Give Me A Clean Heart, TFWS #2133
Change Me, O God by Tamela Mann
Child of God by Mark Miller
Amar,  Mil Voces Para Celebrar (MVPC, Spanish) # 286


  • Reflect upon this week’s readings and question: “How am I created to love?” What thoughts come to mind as you consider this question? What doubts are raised for you? What insights are affirmed?
  • The story of God at work in the world throughout history points to a divine passion for equality and justice. How do issues of equality and justice show up in your life and faith journey? Noting that we are masterfully created with a beautiful tapestry of cultures, how have issues of equality and justice shown up in the life and faith journey of others? How does this perspective-taking shift your understanding of justice and the real work required toward equality?
  • Go Deeper: CREATE
    "Taking an active stance in society is nothing new for followers of John Wesley. He set the example for us to combine personal and social piety. Ever since predecessor churches to United Methodism flourished in the United States, we have been known as a denomination involved with people's lives, with political and social struggles, having local to international mission implications. Such involvement is an expression of the personal change we experience in our baptism and conversion.

    “The United Methodist Church believes God's love for the world is an active and engaged love, a love seeking justice and liberty. We cannot just be observers. So we care enough about people's lives to risk interpreting God's love, to take a stand, to call each of us into a response, no matter how controversial or complex. The church helps us think and act out a faith perspective, not just responding to all the other 'mind-makers-up' that exist in our society."

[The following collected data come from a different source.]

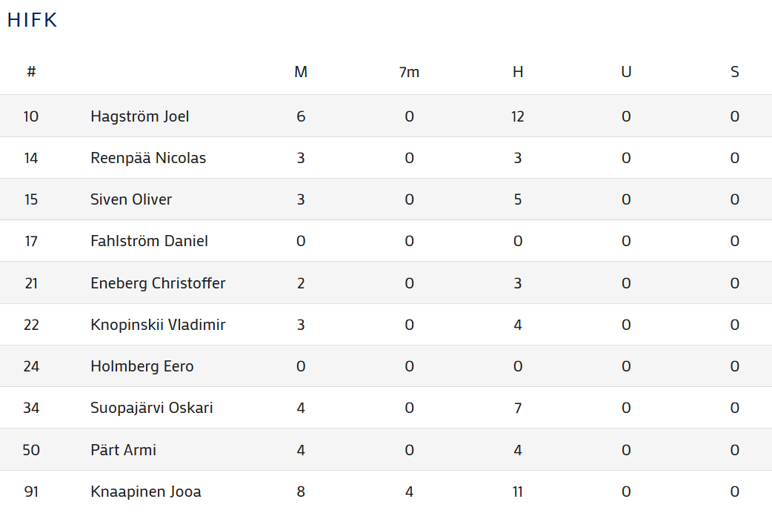
Task: Click the HIFK team heading
Action: pos(32,21)
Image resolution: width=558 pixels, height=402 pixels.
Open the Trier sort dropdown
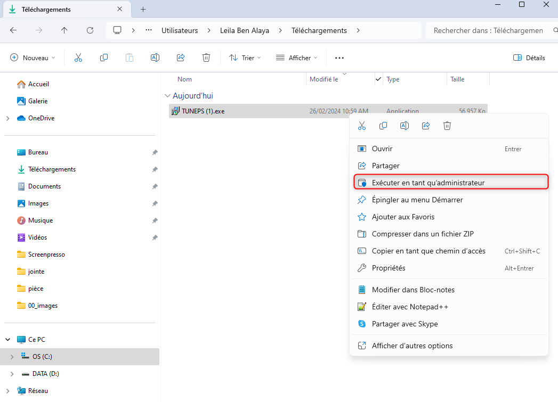click(x=245, y=58)
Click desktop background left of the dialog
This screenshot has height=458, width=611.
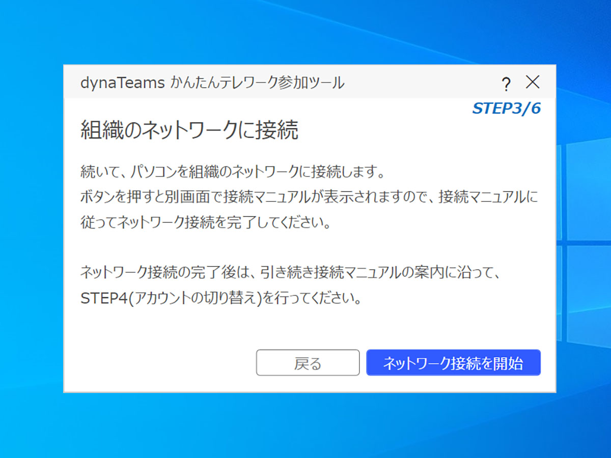click(x=31, y=229)
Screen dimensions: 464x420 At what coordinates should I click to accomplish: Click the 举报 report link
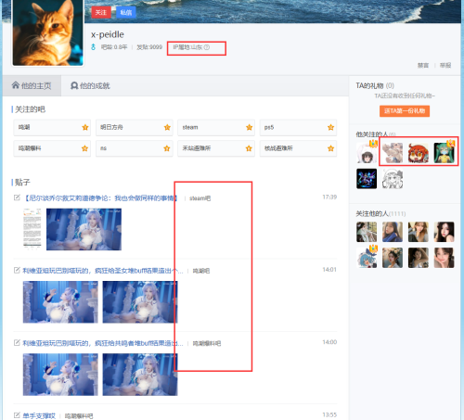[x=445, y=65]
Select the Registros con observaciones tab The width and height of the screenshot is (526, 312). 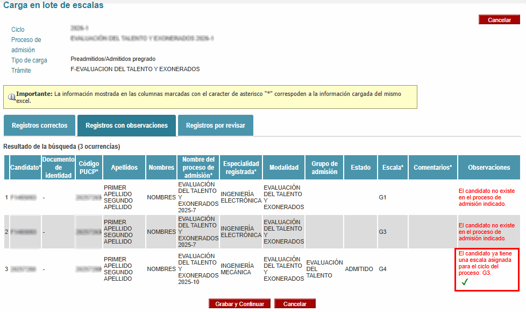[x=126, y=126]
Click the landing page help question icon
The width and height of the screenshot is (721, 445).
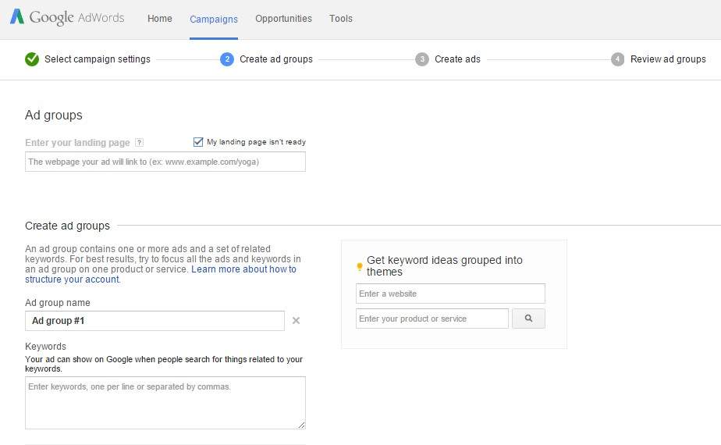pyautogui.click(x=139, y=143)
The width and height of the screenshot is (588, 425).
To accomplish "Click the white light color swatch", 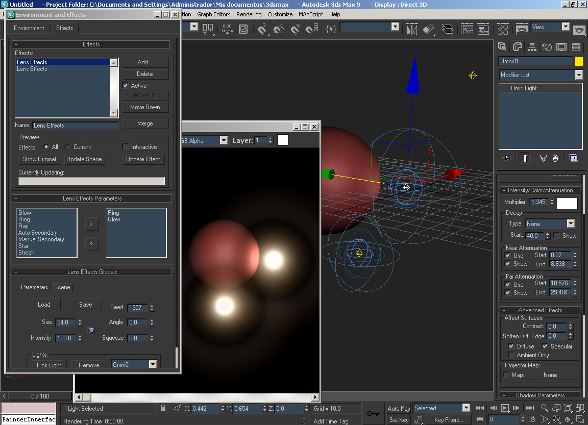I will coord(567,203).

    Using words or images, create a representation of how you are created to have an active and engaged love in the image of God. Share yours with us directly at or on social media using #CreatedtoLoveUMC.

God, Give me a clean heart that I might serve you.
Give me a transformed mindset that I might witness for you.
Give me the courage to own my whole story and to join it with yours
Because you created me to love as Christ loves,
So that your will be done. Amen.

Week 2: Where am I Overly Concerned with Self?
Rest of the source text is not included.